# How much total kinetic energy is needed in this case?

1. Aug 8, 2006

### eri3an

I have a problem with an exercise from school. could anyone help me?

Let say that you are searching for a new particel X by making collison between positrones and elektrones in an particelaccelerator. you guess that the new particles resting mass is 210 MeV/c^2 and you hope to produce it by:

(e+) + (e–) ---> X + photons

a) Let us say that the electron (e-) is in resting state in the laboratory system. How much energy is needed to accerate positrons (e+) to such a velocity for the reaction to take place?

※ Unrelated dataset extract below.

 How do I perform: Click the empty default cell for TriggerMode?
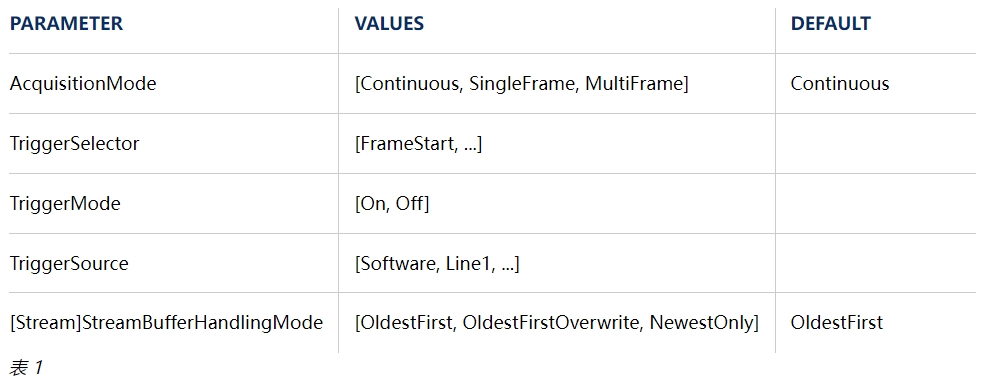point(876,203)
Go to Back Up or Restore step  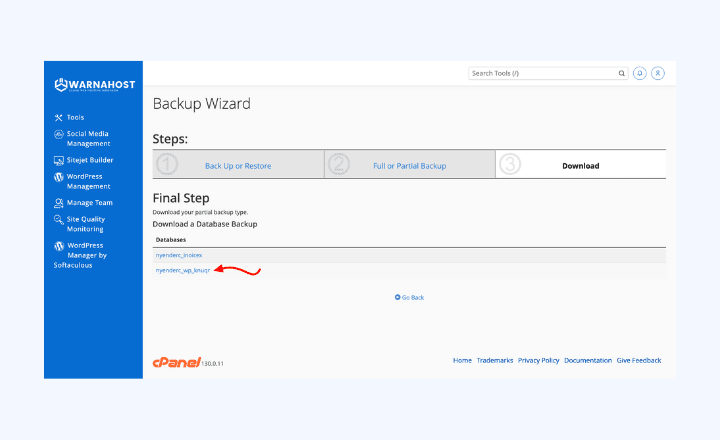[237, 165]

b)On less energy demanding way of doing it is to let e+ och e– collide with eachother from opposite directions with the same velocity How much total kinetic energy is needed in this case?

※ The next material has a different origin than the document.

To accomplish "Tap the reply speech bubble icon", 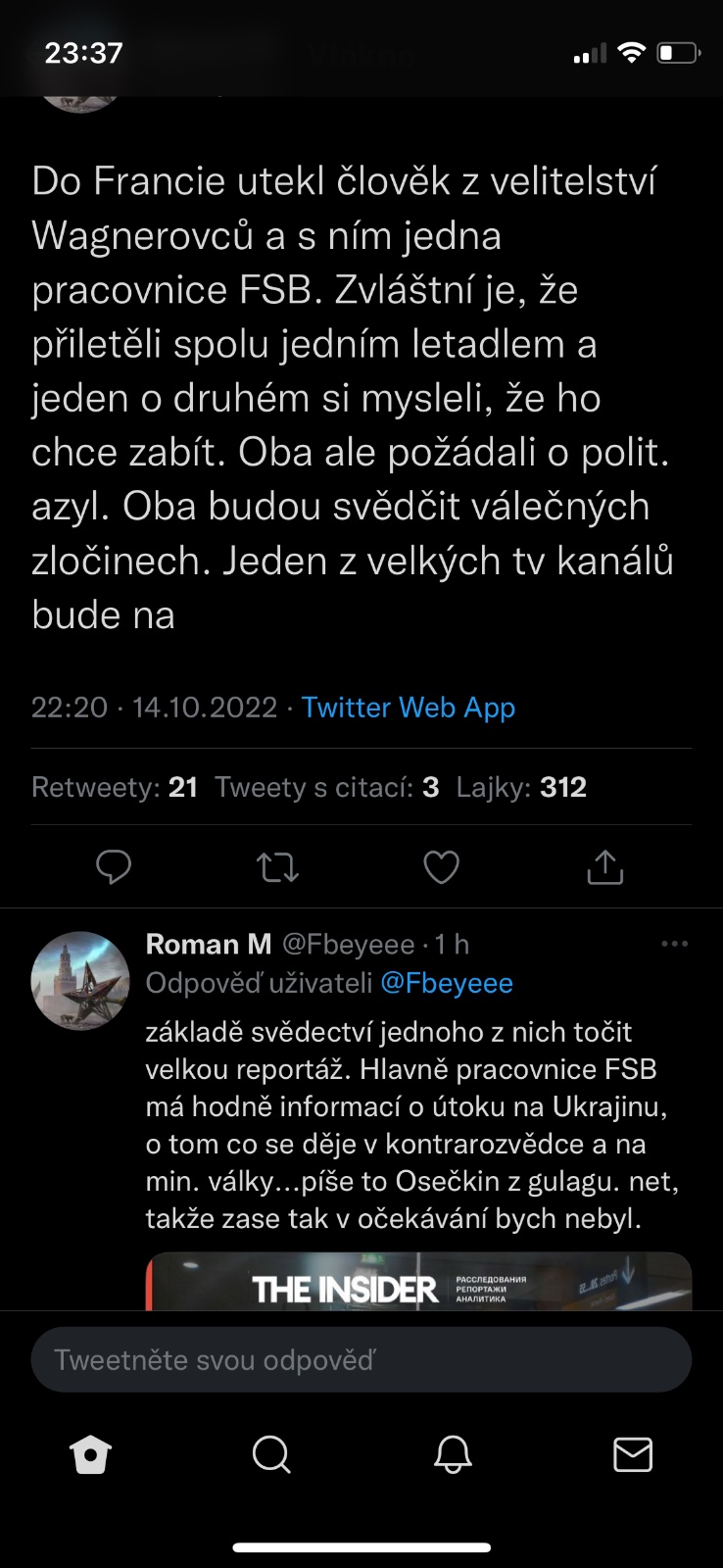I will coord(114,867).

resting mass for an electrone or positron is 0.511 MeV/c^2

plz I'm not intrested in just getting an answer how do i solve it? I've tried by deriving from the E(a) + E(b) = E(c) + E(d) and tried to go using conservation of momentum but it doesn't seem to work :( Maybe i'm out on bad ice?

Last edited: Aug 8, 2006
2. Aug 8, 2006

### borisleprof

Hi eri3an,
you must remember Einstein's equation : E = mc^2, where m is the mass of the particle when it is moving.

3. Aug 10, 2006

### WigneRacah

I suggest you to study the problem in the CM (centre of mass) system.
Then you can pass to the system of the laboratory by Lorentz transformations.

4. Aug 10, 2006

### fargoth

i just though this statement could use some elaboration:
$$E=\gamma m_0c^2=\sqrt{m_0^2c^4+p^2c^2}$$

i think using the real mass, i mean the thing you divide the force with to get the accelaration is better (and thats what borisleprof did).
but in most text books, they talk about the mass you measure at the rest frame...

Last edited: Aug 10, 2006